**RECORDS SUPPLIED**
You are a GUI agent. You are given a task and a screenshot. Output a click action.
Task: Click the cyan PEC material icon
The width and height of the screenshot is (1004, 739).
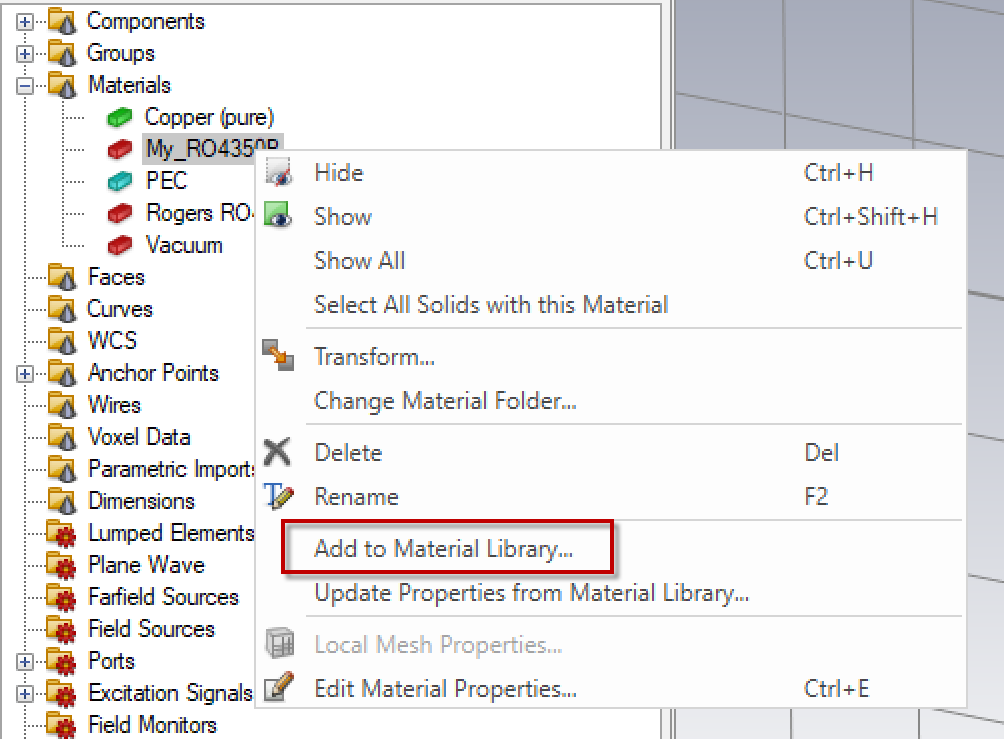click(x=120, y=181)
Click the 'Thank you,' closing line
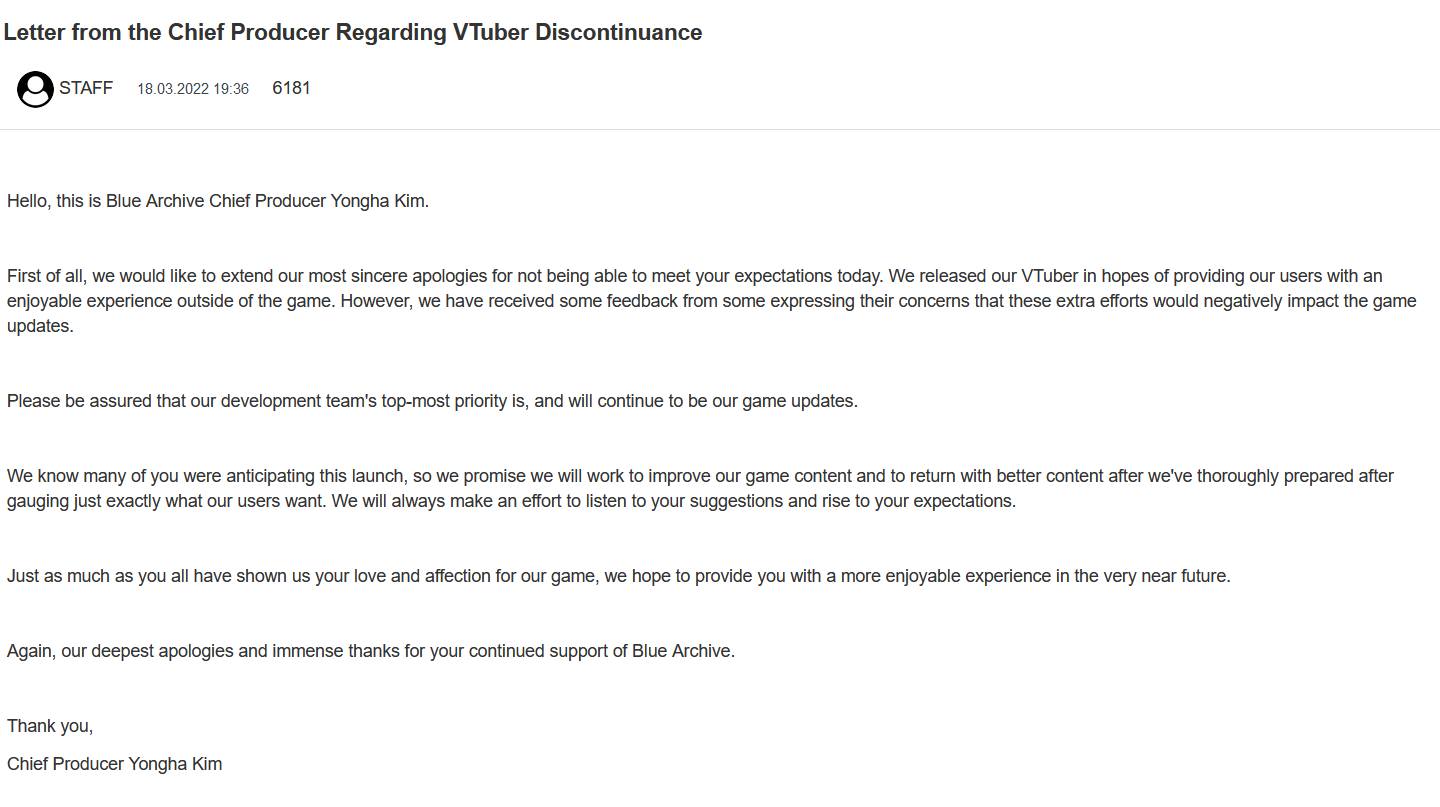The image size is (1440, 807). pos(50,726)
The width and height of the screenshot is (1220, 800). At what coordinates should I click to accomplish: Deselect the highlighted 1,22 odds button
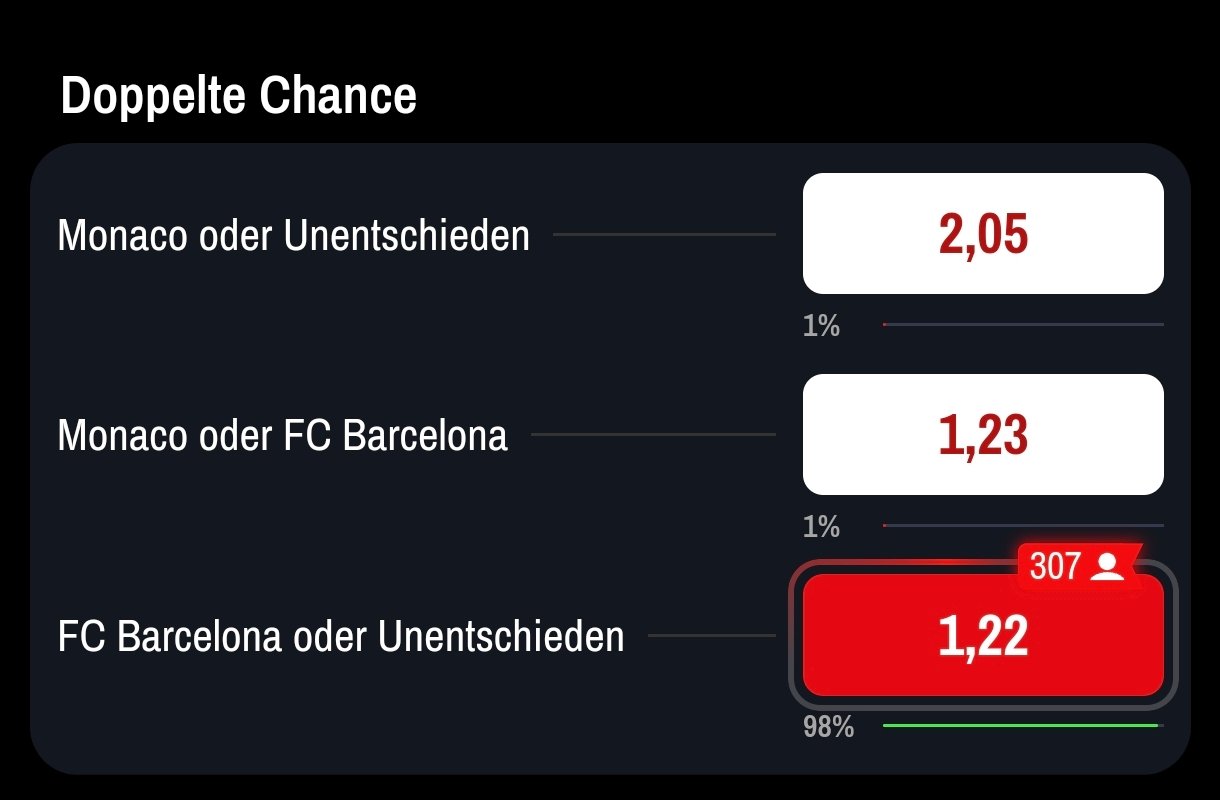[x=983, y=636]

**REQUIRED WORK**
Each line above should be returned exactly as written, apart from any pictures.

**ANSWER FOR THE TASK**
You are a GUI agent. You are given a task and a screenshot. Output a click action.
Task: Click the cyan PEC material icon
The width and height of the screenshot is (1004, 739).
click(x=120, y=181)
Click the 'Thank you,' closing line
The image size is (1440, 807). pos(50,726)
The width and height of the screenshot is (1220, 800). At what coordinates should I click to accomplish: Deselect the highlighted 1,22 odds button
[x=983, y=636]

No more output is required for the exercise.